ASSIGNED TASK | Track down each line below containing the string "cookies" and copy it.
========
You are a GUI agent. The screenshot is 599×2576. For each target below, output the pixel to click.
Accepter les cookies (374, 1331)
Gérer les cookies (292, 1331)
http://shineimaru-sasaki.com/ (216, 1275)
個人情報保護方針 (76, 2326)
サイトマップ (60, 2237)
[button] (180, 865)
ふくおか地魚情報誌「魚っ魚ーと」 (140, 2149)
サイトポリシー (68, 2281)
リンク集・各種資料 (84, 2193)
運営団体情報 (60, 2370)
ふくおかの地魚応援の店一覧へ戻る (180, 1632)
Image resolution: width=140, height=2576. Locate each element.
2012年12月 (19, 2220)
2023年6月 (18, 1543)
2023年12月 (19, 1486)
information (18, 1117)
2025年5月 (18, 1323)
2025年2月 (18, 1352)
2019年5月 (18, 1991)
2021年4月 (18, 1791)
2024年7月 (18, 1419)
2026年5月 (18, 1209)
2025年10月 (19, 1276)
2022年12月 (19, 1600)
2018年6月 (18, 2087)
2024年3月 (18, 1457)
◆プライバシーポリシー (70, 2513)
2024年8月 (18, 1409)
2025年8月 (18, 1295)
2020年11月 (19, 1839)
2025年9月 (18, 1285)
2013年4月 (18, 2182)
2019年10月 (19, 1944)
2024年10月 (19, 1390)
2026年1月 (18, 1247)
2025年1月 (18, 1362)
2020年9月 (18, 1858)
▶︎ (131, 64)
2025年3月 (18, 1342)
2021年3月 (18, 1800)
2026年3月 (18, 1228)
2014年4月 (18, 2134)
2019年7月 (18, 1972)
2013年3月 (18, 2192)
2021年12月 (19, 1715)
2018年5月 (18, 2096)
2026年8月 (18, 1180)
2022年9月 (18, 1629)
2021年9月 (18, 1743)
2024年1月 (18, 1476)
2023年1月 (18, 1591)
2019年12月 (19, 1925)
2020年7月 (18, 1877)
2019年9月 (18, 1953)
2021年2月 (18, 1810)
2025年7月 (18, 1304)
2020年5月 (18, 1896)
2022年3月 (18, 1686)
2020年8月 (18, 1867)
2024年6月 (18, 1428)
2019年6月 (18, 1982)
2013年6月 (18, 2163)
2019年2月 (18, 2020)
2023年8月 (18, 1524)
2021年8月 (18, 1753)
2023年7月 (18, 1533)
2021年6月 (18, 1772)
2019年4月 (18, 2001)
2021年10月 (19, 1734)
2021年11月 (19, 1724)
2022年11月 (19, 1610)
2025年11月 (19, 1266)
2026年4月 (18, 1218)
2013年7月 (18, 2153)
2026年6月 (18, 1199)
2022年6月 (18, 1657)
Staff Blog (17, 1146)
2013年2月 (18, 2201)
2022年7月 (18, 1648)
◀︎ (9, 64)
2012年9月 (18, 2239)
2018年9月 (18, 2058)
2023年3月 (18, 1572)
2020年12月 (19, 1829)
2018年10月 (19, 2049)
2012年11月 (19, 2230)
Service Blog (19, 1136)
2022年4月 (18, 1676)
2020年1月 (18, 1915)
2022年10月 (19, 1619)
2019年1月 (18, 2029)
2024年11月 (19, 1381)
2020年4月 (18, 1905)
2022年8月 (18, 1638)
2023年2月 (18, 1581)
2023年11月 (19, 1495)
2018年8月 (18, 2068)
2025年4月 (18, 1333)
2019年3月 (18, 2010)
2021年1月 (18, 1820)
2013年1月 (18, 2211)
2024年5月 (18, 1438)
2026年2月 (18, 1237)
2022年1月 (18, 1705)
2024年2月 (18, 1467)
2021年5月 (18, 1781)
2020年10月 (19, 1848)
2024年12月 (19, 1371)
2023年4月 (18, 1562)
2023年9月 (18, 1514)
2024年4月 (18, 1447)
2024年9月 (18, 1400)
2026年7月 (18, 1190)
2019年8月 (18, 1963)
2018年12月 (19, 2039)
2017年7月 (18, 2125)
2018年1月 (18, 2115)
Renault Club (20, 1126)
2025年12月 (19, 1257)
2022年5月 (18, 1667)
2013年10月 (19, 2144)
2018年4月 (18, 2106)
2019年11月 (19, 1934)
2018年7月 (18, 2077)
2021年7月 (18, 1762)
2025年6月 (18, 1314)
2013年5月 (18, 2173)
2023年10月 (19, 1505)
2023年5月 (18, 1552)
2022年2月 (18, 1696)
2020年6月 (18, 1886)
========
WRITTEN RESPONSE |
Accepter les cookies (374, 1331)
Gérer les cookies (292, 1331)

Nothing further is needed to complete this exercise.